Исходный текст -

%%

То было время первых громких побед Ушакова. Неподалёку от устья Дуная, возле острова Фидониси, Ушаков во главе авангарда русской эскадры выдержал атаку превосходящих турецких сил и перешёл в наступление. Чуть позже Ушаков атаковал турецкие батареи в анапской крепости и суда, стоявшие в Анапе. Он смело нарушал каноны морского боя – и побеждал. Согласованные действия сухопутных войск и флота предрешили взятие Очакова – с минимальными потерями при штурме. Жаль, что Державин лишь намекал на победы Ушакова, не упоминая ни имён, ни сражений…

Однажды Гаврила Романович всё-таки заговорил о великом адмирале, назвал его по фамилии. Но – не в стихах, а в «Объяснениях» к стихам. Речь шла о «Водопаде» – оде, написанной после смерти Г. А. Потёмкина. Там есть строки:

 
Не ты ль, который взвесить смел
Мощь росса, дух Екатерины,
И, опершись на них, хотел
Вознесть твой гром на те стремнины,
На коих древний Рим стоял
И всей вселенной колебал?
 

Державин комментирует: «им (Потёмкиным) населены губернии Екатеринославской и Таврической области; он пространные тамошние степи населил нивами и покрыл городами, он на Чёрном море основал флот, чего и Пётр В<еликий> своим усилием, заводя в Воронеже и в Таганроге флотилии, не мог прочно основать; он потрясал среду земли, т. е. Константинополь, флотом, которым командовал под его ордером адмирал Ушаков». И больше ни слова.

В 1798–1799 годах славный адмирал возглавил поход, который не с чем сравнить. В истории русского флота не было столь блистательных свершений. Державин откликнулся на эти победы энергичной одой «На Мальтийский орден». Там немало искренних контрреволюционных рассуждений:

 
Безверья гидра проявилась:
Родил её, взлелеял Галл;
В груди его, в душе вселилась,
И весь чудовищем он стал!

%%

Материал -
%%

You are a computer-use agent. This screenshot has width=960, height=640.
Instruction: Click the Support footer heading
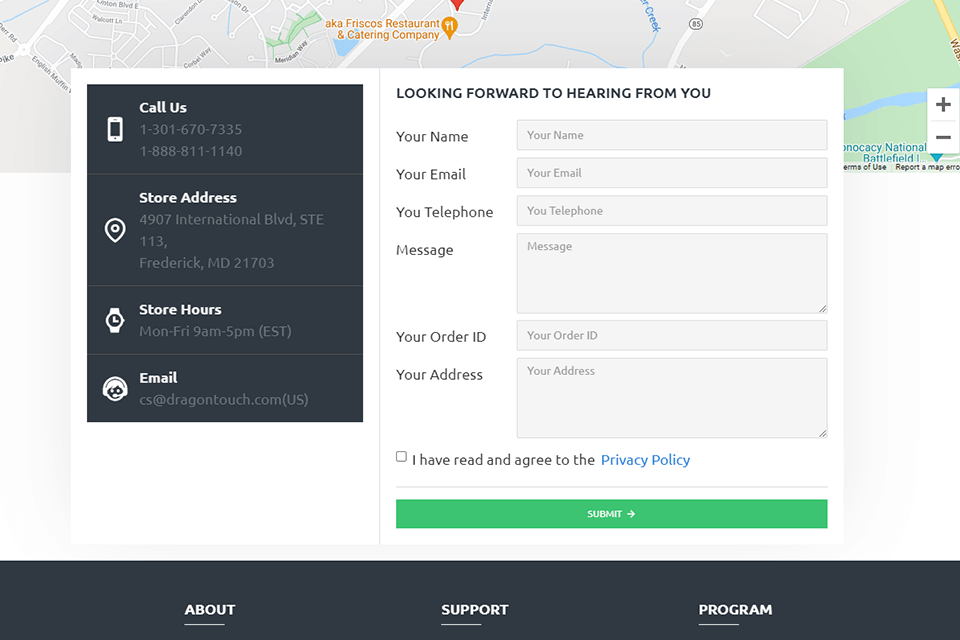475,610
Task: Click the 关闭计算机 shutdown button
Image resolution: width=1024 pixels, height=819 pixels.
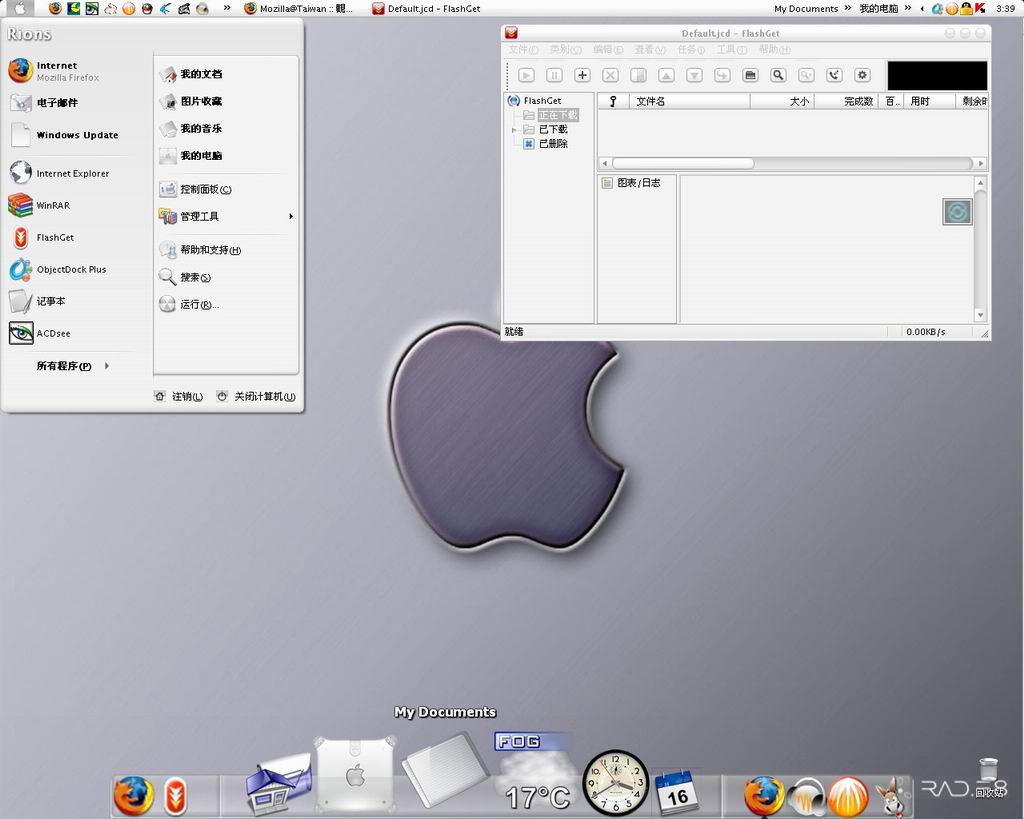Action: pyautogui.click(x=257, y=397)
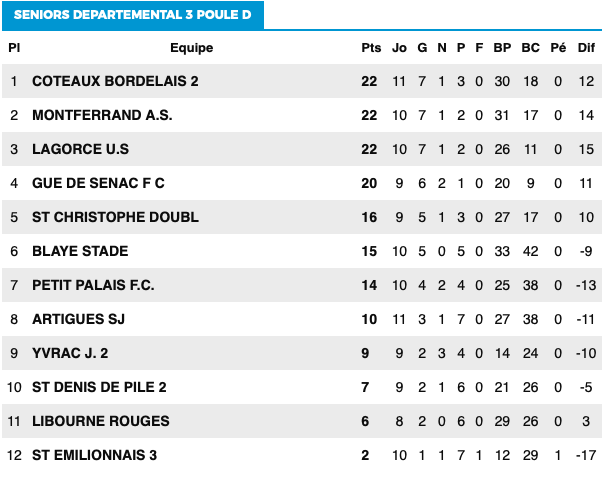Open the Seniors Departemental 3 Poule D tab
Viewport: 603px width, 478px height.
(133, 15)
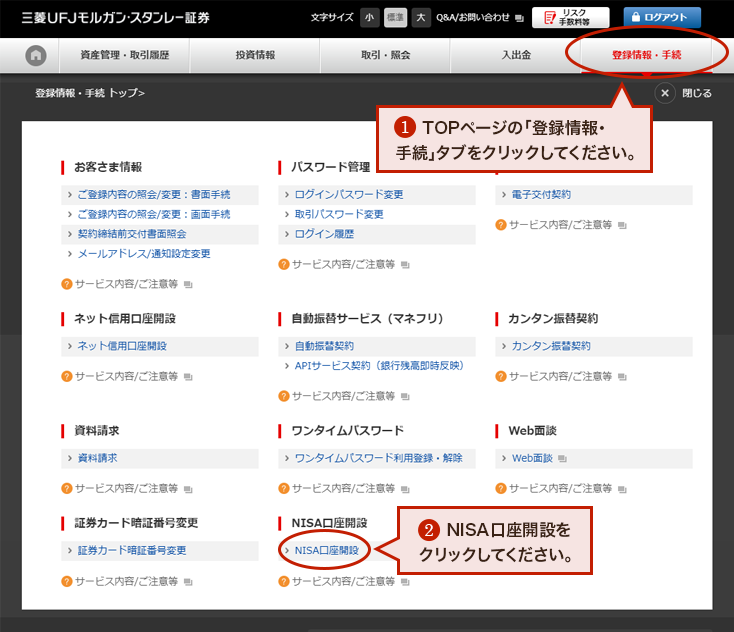The width and height of the screenshot is (734, 632).
Task: Click question icon under お客さま情報 section
Action: (67, 284)
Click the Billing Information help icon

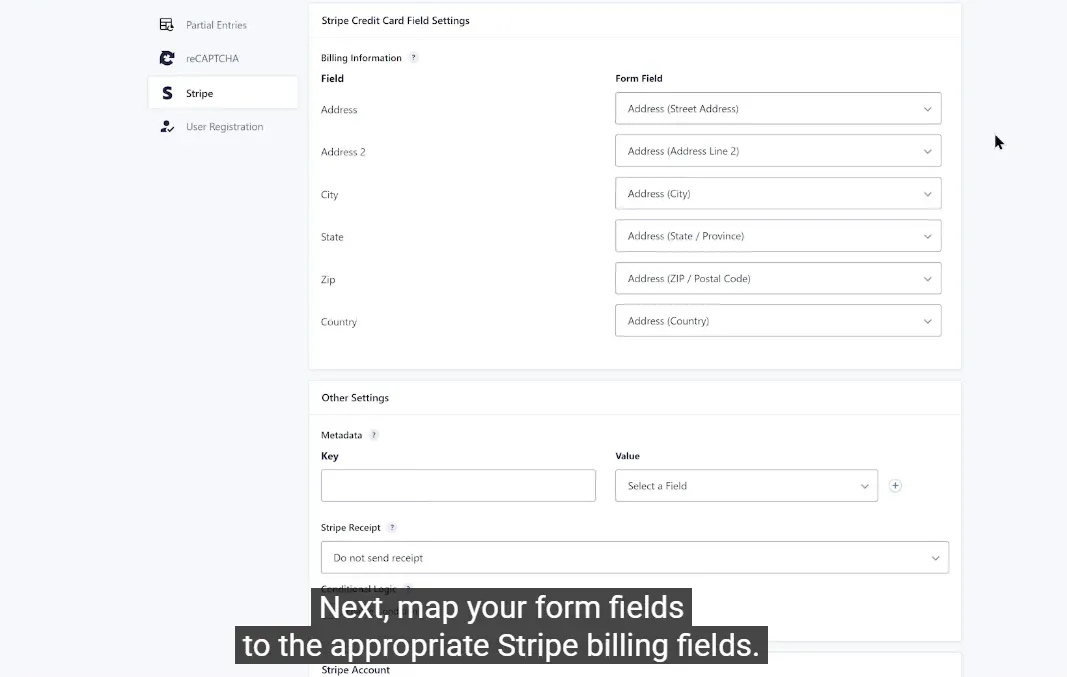click(414, 58)
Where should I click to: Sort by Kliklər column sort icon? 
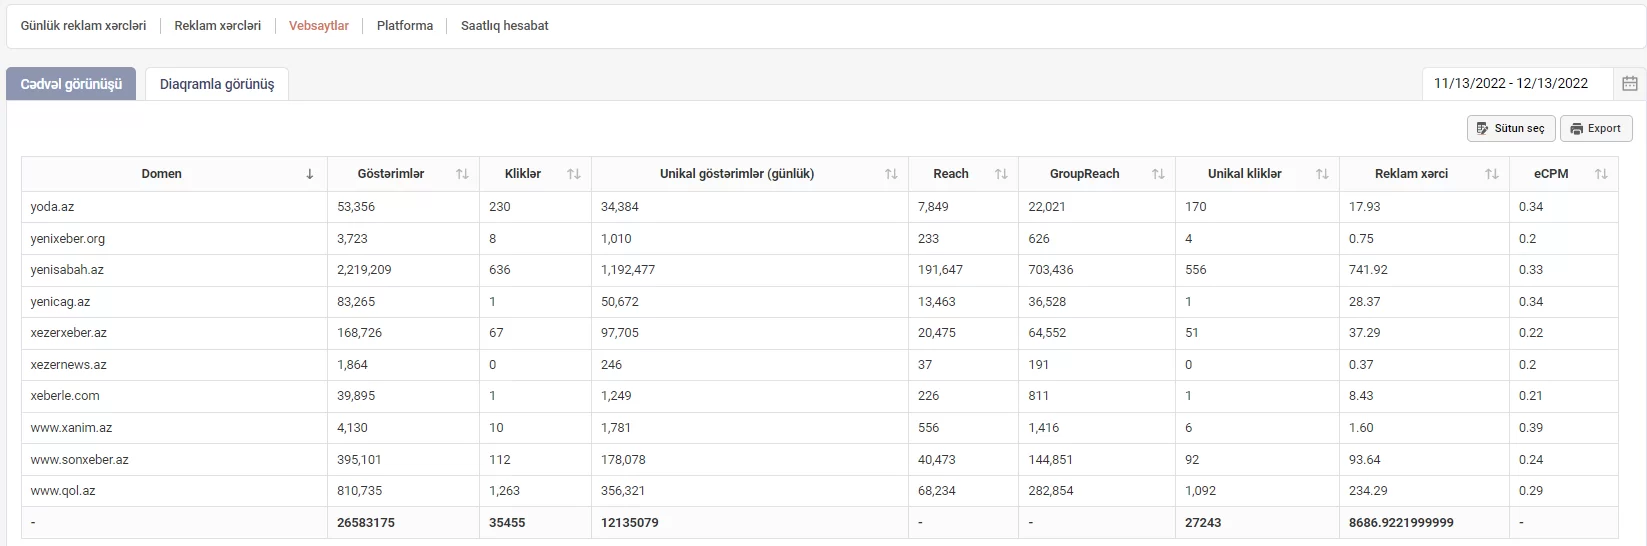574,174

%%

Задания -
**a.** Где, согласно тексту об Ушакове и Державине, поэт единственный раз назвал адмирала по фамилии?
**b.** Продолжите текст об Ушакове и Державине после последней процитированной строки оды «На Мальтийский орден».

Ответы -
**a.** В «Объяснениях» к стихам, в комментарии к оде «Водопад».

**b.**
Растёт – и тысячью главами
С несчётных жал струит реками
Обманчивый по свету яд:
Народы, царства заразились,
Развратом, буйством помрачились
И Бога быть уже не мнят.
 

Державинская труба пела славу русскому императору – мальтийскому рыцарю, который искоренял (до поры до времени) в Европе революцию. Но фигура Ушакова, этого русского медведя, осталась за кадром:

 
Властитель душ, любимый царь
Речет – и флот сквозь волн несется!
 

Царь повелел – и всё. И никаких адмиралов.

Вот ведь несправедливость: Нельсона Державин прославлял персонально, а Ушакова – нет. Он просто мало знал о нём – слыхал, конечно, но лично они так и не познакомились. Не было у адмирала полновесной прижизненной славы. Быть может, если бы Державин в своё время приблизился к Потёмкину – князь Таврический поведал бы ему об одном из самых способных своих выдвиженцев. Мог бы рассказать Державину об адмирале и Суворов: уж он-то разглядел полководческий гений своего морского собрата.

В истории они все встали вровень – исполины XVIII века. И те, кто добился прижизненного признания, и недооценённые герои. Век каждому давал возможность показать себя, проявить таланты. Россия побеждала, постигала науки и искусства, пробовала силы в международной дипломатии, упражнялась в политических интригах, строила заводы и корабли. Россия стала страной великих возможностей: имперский резонанс помогает честолюбцам и профессионалам.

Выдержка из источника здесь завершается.